- [Exercise aim]
Take the data from its first line. Print each line exactly until the line containing "Task: Click the glasses man thumbnail by BMPY" has been printed too.

- [Source records]

────────────────────

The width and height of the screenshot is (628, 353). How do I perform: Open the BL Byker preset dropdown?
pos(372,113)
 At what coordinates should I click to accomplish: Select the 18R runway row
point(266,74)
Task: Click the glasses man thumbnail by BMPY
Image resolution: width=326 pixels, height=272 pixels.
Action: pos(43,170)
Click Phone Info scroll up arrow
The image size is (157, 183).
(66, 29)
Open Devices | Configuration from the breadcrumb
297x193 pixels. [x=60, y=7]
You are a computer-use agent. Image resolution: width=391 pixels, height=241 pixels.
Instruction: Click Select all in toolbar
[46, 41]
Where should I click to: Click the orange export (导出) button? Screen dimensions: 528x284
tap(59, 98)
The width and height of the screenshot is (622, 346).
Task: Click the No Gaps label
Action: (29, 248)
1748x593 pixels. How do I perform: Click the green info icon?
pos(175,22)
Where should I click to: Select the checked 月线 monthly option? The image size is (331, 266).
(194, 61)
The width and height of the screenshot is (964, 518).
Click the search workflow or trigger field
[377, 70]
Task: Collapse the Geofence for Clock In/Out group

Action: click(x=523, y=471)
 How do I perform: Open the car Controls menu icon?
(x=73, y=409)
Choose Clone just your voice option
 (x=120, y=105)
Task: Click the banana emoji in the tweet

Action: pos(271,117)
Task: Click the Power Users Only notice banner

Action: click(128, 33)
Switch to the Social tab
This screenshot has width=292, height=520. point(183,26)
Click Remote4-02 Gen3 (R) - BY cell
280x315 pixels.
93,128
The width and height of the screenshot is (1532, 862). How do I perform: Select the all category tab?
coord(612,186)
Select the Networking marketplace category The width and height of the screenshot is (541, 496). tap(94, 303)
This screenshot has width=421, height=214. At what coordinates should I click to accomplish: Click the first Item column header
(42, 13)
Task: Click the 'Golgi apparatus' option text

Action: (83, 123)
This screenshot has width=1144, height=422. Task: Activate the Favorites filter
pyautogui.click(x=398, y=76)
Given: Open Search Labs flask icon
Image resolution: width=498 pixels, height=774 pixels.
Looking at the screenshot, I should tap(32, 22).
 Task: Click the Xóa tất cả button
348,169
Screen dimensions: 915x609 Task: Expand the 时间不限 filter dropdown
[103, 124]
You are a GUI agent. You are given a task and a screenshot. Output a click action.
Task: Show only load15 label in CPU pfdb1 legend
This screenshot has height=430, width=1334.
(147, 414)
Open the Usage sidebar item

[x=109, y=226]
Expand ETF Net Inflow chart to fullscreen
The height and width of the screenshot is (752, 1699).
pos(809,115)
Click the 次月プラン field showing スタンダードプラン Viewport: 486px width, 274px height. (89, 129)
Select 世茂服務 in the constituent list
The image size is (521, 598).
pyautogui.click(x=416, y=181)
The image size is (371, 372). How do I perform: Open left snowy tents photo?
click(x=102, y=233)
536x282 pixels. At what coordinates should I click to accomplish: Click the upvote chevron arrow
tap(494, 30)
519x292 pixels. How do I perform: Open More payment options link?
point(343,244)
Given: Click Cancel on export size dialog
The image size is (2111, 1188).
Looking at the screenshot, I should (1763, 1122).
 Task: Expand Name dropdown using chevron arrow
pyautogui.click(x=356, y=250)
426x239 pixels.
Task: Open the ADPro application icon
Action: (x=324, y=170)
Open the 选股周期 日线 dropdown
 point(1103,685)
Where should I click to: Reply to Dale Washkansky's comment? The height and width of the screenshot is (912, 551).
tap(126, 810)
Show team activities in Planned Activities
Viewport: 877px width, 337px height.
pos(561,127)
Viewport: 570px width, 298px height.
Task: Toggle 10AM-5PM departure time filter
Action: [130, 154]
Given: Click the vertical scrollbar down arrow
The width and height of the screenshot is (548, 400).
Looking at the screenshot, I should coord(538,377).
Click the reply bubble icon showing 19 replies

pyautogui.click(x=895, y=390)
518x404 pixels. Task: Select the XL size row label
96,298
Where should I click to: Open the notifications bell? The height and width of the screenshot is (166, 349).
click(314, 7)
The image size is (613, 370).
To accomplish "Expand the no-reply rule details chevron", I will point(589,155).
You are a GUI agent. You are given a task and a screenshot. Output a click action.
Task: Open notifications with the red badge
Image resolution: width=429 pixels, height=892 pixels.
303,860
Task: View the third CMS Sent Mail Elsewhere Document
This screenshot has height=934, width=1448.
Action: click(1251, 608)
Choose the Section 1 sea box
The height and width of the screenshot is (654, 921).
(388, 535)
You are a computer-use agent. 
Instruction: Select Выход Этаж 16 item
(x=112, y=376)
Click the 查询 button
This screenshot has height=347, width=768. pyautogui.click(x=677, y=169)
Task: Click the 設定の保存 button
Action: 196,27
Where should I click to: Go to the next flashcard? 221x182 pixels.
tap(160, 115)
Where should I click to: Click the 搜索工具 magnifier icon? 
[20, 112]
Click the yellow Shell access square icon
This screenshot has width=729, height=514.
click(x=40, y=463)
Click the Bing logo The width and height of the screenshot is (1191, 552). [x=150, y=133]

────────────────────

- [Written response]
The width and height of the screenshot is (628, 353). How do I perform: Open the BL Byker preset dropdown?
pos(372,113)
 At what coordinates should I click to accomplish: Select the 18R runway row
point(266,74)
Task: Click the glasses man thumbnail by BMPY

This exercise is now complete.